Task requirements
Copy the records below word for word, from the first line through the line that contains "Task: Open the Projects Docs dropdown", and leave out any pictures.

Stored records

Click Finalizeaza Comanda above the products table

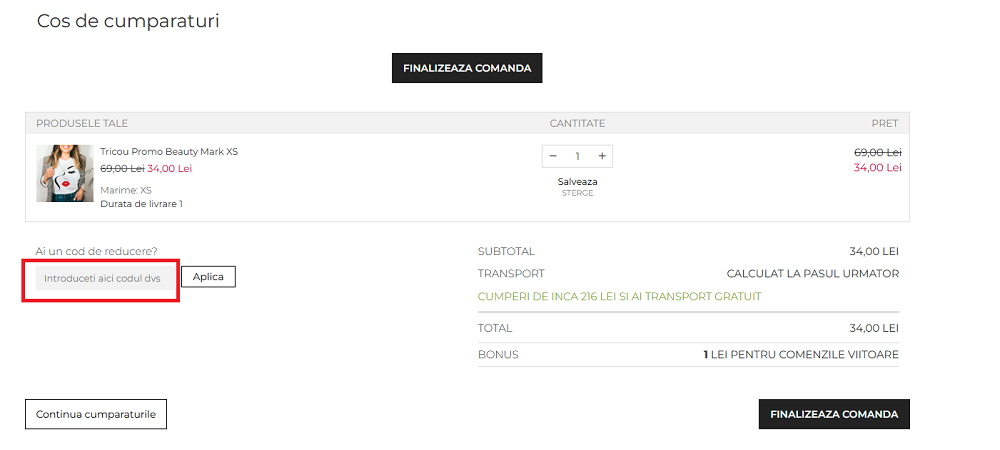467,68
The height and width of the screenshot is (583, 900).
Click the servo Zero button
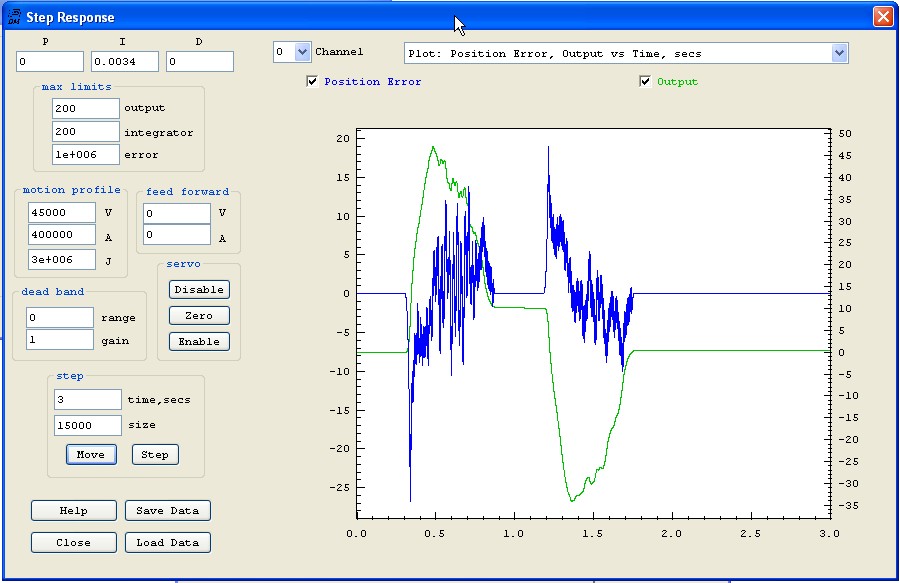[x=199, y=315]
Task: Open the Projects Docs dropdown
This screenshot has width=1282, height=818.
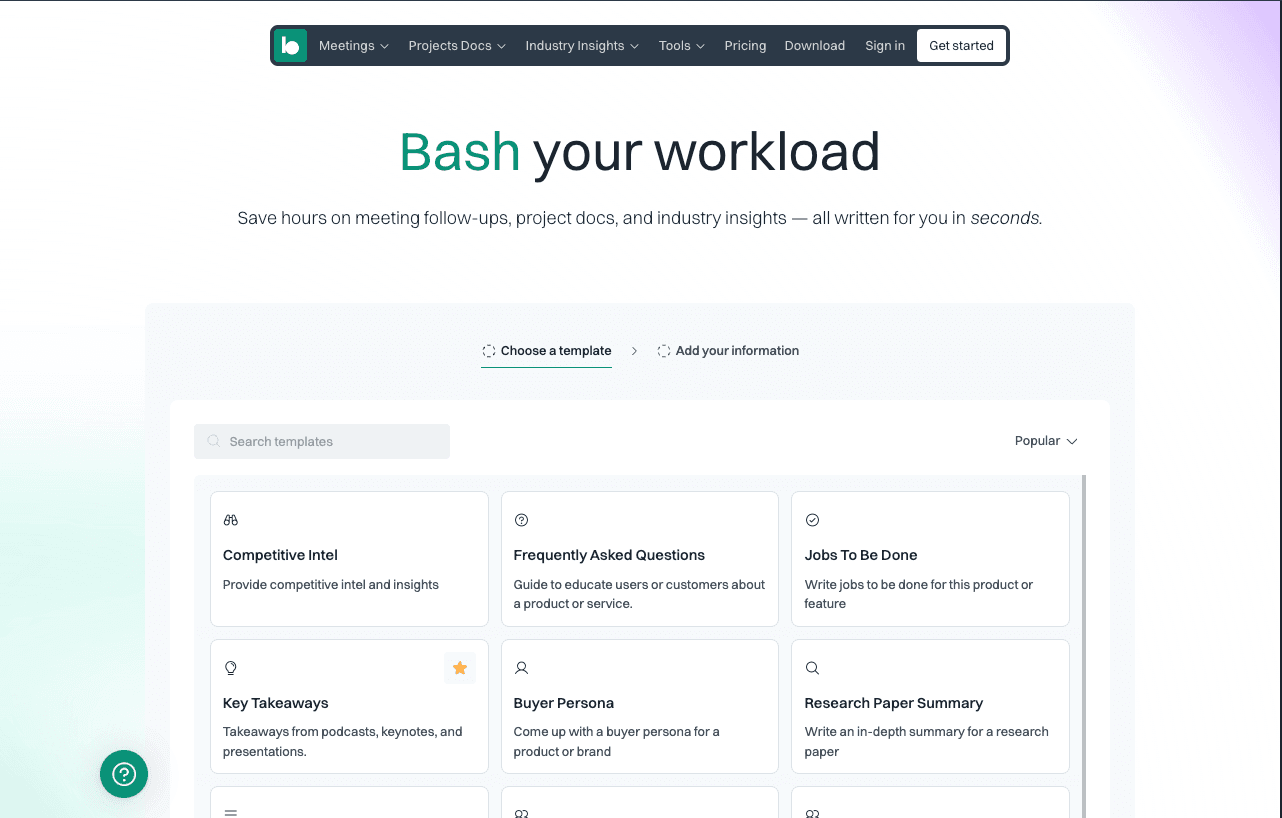Action: pyautogui.click(x=456, y=46)
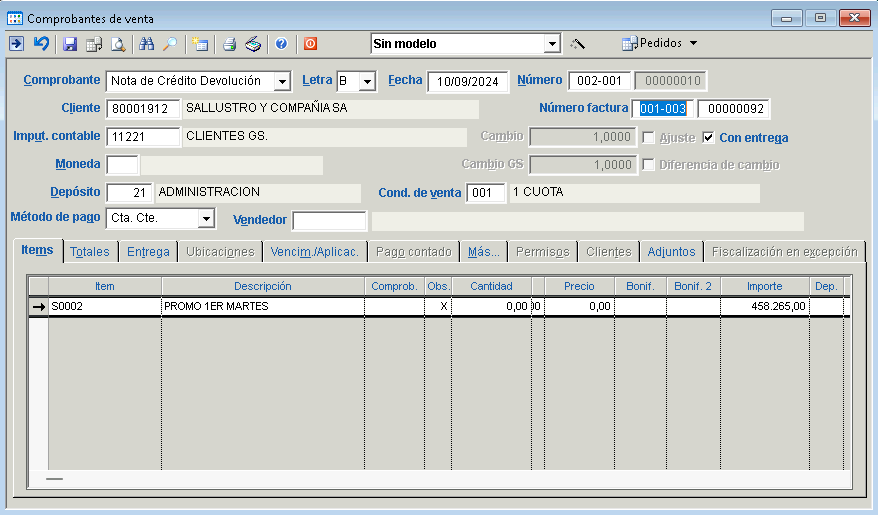Screen dimensions: 878x515
Task: Open the Sin modelo dropdown list
Action: pyautogui.click(x=552, y=44)
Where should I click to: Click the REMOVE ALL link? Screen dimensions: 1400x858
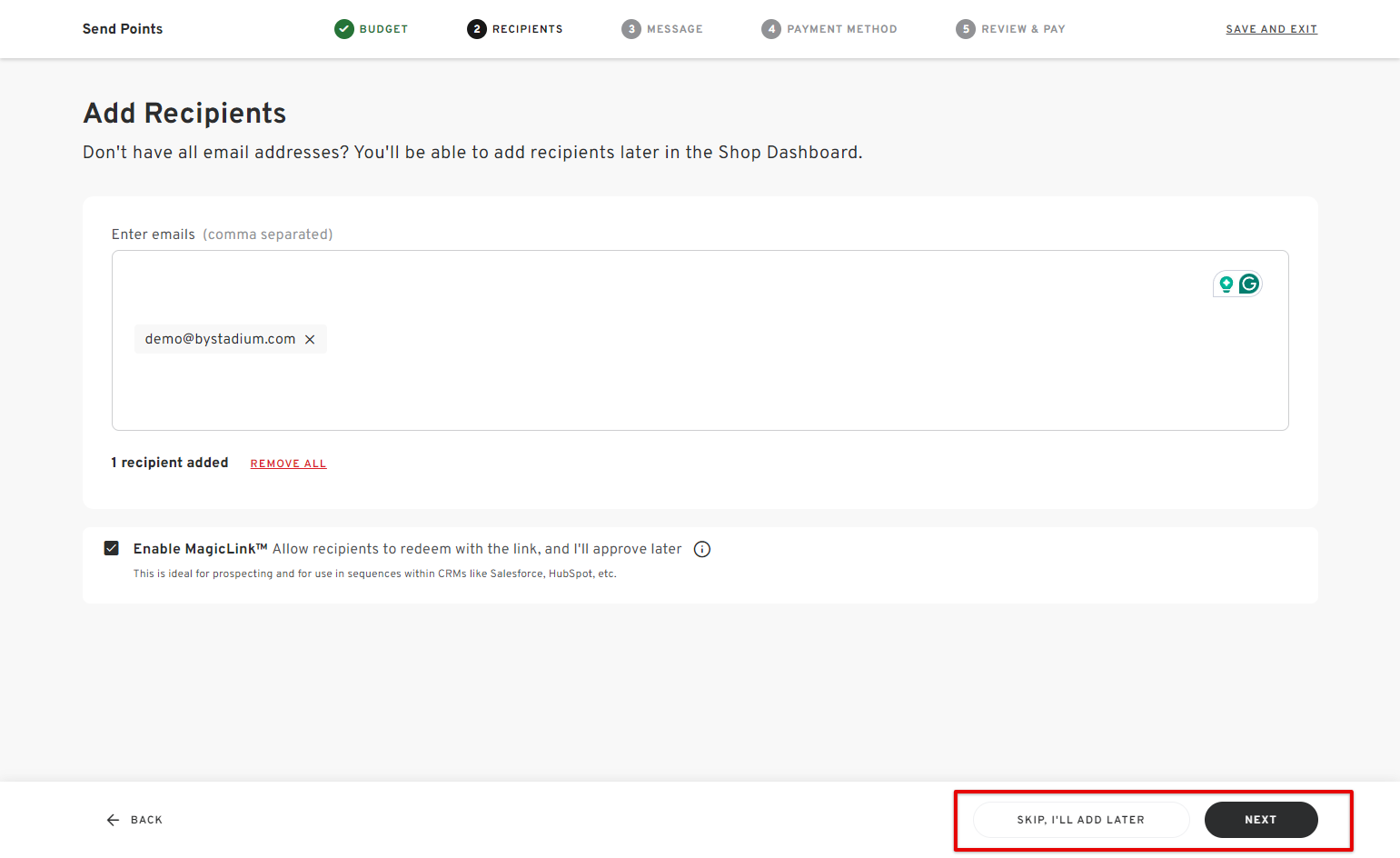(x=288, y=463)
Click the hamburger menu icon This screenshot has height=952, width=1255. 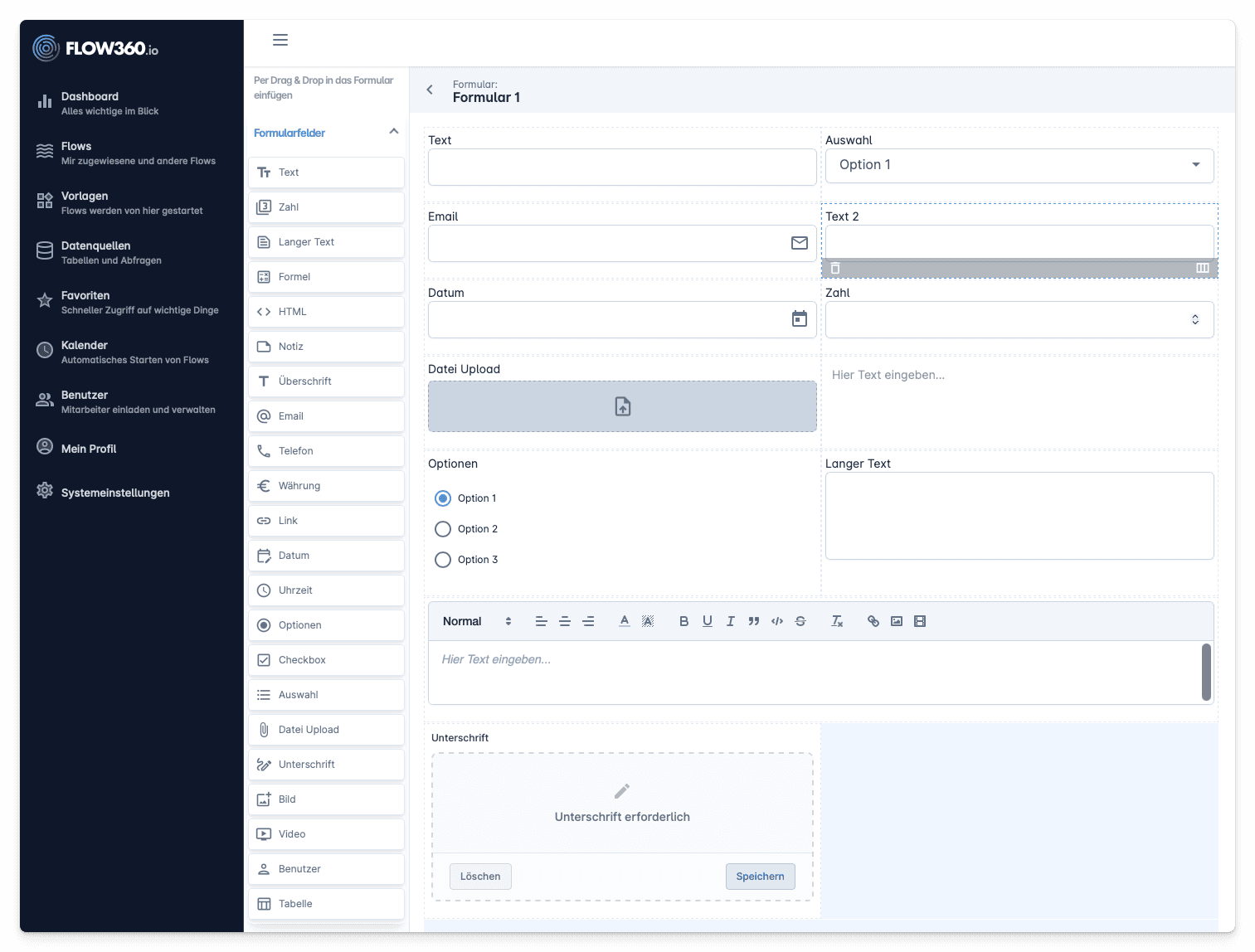click(280, 40)
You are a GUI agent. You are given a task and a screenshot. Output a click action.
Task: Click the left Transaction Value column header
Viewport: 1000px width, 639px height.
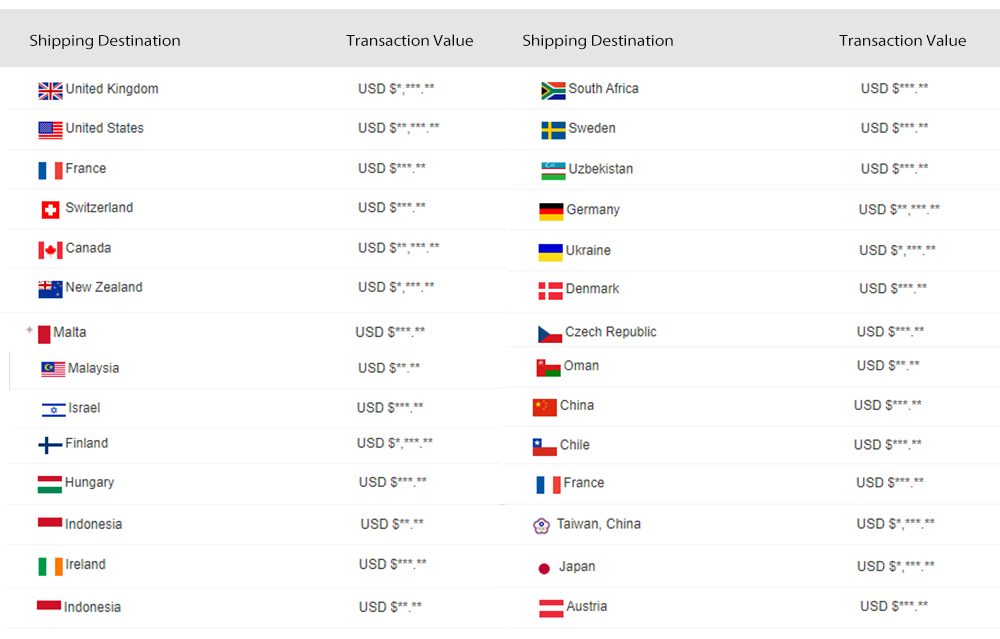pos(409,41)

Solution to this exercise
Click Finalizeaza Comanda above the products table

467,68
The height and width of the screenshot is (583, 900).
Click the servo Zero button
[x=199, y=315]
Task: Open the Projects Docs dropdown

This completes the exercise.